L’autre grand sujet, ce sont les déchets miniers. On distingue entre les stériles et les résidus. Les stériles ce sont les  roches dont on n’a pas besoin, c’est-à-dire sans valeur commerciale, mais qu’il faut sortir pour atteindre la roche d’intérêt. À Echassières, ce sont principalement des granites qui ne présentent pas de dangerosité particulière mais ils prennent beaucoup de place, et ils seront utilisés en partie pour remblayer “le trou de la mine” selon Imerys. 

Les résidus c’est ce qu’il reste une fois qu’on a traité la roche d’intérêt pour extraire le métal. Dans le cas de la mine d’Echassières, la roche sera traitée de façon chimique, à l’acide sulfurique. Ces résidus miniers ne sont donc pas inertes, présentent une dangerosité bien réelle, et Imerys n’a toujours pas indiqué ce qu’ils en feraient, si ce n’est qu’ils seraient transportés par train dans les environs, probablement dans d’anciennes carrières… 

Il y a de plus une forêt à côté, la forêt des Colettes, constituée d’une hêtraie avec de nombreux arbres remarquables, et dont une partie est classée Natura 2000. Ce serait le principal impact de la mine sur la biodiversité que l’on peut imaginer. 

Il y a de bons arguments contre cette mine, mais que répondre quand on nous dit : “vous les écologistes vous êtes contre tout ” ? 

Fanny Verrax : Vaste question !  Si on se concentre sur  la question de la relance minière, il y a quatre narratifs qui permettent de justifier et légitimer la relance minière en France et en Europe : l’argument de la transition énergétique et de la décarbonation, l’argument de souveraineté géopolitique, l’argument moral (“il faut qu’on arrête de faire porter nos externalités sur les pays du Sud”), et l’argument de la mine responsable qui consiste à dire qu’aujourd’hui, en Europe, on sait faire des mines avec beaucoup moins d’impacts et qu’il n’y a donc plus de raison de s’opposer. 

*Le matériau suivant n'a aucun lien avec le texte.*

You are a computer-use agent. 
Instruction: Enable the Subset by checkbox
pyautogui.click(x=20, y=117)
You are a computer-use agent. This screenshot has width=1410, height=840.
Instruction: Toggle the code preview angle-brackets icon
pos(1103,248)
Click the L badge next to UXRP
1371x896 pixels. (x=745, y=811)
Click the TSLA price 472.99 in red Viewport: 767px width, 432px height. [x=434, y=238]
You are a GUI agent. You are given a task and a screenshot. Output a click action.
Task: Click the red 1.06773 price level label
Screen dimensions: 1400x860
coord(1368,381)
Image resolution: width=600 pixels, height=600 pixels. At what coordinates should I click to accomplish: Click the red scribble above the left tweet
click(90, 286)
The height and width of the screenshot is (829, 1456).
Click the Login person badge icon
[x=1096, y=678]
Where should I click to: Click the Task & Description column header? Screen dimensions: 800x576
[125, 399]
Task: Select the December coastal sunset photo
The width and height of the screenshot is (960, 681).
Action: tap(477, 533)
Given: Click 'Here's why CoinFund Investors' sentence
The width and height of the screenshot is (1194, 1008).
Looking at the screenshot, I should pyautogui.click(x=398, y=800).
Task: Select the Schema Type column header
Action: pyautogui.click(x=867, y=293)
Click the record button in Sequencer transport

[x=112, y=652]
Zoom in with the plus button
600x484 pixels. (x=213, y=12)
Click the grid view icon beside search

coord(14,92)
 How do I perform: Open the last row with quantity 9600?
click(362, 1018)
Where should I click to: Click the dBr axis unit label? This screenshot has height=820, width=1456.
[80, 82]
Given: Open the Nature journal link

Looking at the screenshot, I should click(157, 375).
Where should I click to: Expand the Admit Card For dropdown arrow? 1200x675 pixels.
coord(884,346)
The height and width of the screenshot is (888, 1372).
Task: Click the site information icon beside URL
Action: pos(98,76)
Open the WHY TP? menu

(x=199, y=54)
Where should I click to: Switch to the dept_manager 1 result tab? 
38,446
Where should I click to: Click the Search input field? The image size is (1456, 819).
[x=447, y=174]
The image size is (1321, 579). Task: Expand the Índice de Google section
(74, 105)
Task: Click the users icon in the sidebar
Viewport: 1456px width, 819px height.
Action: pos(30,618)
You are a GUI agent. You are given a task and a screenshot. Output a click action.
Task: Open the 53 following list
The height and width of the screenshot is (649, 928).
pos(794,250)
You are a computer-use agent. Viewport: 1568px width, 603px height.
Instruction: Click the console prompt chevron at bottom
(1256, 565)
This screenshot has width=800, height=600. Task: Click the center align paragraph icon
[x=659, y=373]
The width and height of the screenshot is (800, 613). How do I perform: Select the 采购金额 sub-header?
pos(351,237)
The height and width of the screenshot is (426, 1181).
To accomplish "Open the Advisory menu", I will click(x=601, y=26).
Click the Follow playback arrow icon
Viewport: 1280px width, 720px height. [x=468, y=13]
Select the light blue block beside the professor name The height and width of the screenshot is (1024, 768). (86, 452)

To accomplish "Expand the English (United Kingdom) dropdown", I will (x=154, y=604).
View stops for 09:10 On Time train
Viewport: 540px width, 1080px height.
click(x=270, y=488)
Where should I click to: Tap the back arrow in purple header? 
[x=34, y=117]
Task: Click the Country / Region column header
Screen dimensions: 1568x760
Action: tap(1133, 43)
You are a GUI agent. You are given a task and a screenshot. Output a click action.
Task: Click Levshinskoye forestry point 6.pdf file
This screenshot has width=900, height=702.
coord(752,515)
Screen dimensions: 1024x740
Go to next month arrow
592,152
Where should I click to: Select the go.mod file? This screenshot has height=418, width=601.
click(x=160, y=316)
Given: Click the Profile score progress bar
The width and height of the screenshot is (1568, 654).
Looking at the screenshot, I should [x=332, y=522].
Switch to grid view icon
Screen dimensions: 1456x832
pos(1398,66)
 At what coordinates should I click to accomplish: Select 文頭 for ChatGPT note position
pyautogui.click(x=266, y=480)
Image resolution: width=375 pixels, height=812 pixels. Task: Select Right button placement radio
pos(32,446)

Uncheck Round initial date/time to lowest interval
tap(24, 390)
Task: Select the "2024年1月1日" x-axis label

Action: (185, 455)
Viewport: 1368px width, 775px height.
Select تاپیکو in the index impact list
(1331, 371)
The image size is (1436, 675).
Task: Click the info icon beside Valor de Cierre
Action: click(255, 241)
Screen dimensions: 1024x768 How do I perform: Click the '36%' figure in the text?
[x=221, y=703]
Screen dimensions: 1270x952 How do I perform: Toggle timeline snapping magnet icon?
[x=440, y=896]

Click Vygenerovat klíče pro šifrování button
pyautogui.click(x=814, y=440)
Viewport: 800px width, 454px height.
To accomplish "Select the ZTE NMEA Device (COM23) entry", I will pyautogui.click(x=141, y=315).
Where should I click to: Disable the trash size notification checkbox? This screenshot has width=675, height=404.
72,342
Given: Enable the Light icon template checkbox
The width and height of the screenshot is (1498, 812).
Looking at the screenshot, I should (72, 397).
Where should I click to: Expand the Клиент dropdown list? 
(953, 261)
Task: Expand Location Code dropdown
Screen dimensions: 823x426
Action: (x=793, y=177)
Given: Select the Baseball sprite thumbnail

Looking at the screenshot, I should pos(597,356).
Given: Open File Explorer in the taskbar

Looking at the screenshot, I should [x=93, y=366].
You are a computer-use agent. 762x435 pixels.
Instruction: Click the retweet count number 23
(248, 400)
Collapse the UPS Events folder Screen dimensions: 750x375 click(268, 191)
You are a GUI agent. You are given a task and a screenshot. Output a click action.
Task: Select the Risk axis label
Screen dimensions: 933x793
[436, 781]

Donc,  avant même qu’un projet de mine voie le jour, il y a ces quatre narratifs qui sont portés par les pouvoirs publics, par l’industrie et par une partie des médias. Le riverain ou le citoyen qui voudrait émettre un doute, même sans parler de s’opposer frontalement, est donc jugé en creux comme étant contre la transition écologique, contre la souveraineté de son pays, contre le progrès technologique et contre le fait de soulager les pays que nous avons déjà largement pollués. En termes de trame narrative, c’est extrêmement bien ficelé. Cela nous enferme dans un schéma, et nous empêche de proposer une autre voie, défendue par certains partis écologistes.

Plus généralement, sur cette accusation ou critique qu’on entend souvent selon laquelle “les écolos seraient contre tout”, il faut distinguer entre une écologie politique et une écologie scientifique. L’écologie scientifique c’est un ensemble de constats et de cadres théoriques très largement partagés par des scientifiques de disciplines, d’institutions et de pays différents. Le constat du dépassement des limites planétaires, on n’a pas à être pour ou contre. 

Sur la réponse à apporter face à ces constats en revanche, c’est là le rôle de l’écologie politique. On pourrait dire que le dénominateur commun de tous les courants de l’écologie politique, c’est la centralité accordée à la question environnementale et à l’enjeu de l’habitabilité du monde, et il y a bien plusieurs registres et horizons qui se mettent en place. La croissance verte portée par l’innovation technologique en est un, la décroissance et la nécessité de sortir d’un schéma productiviste en est un autre. Et en effet, quand on regarde les réponses et les préconisations de chaque communauté de l’écologie politique, il y en a toujours une qui va être en désaccord avec un projet spécifique.

Donc si on simplifie à outrance, sans distinguer les courants de l’écologie politique,  on peut effectivement clamer: “ah ben les écolos ils sont toujours contre tout” ! Généraliser les positions des partis et des communautés écologistes est une erreur qu’on ne peut plus faire en 2025, sauf à vouloir les dénigrer.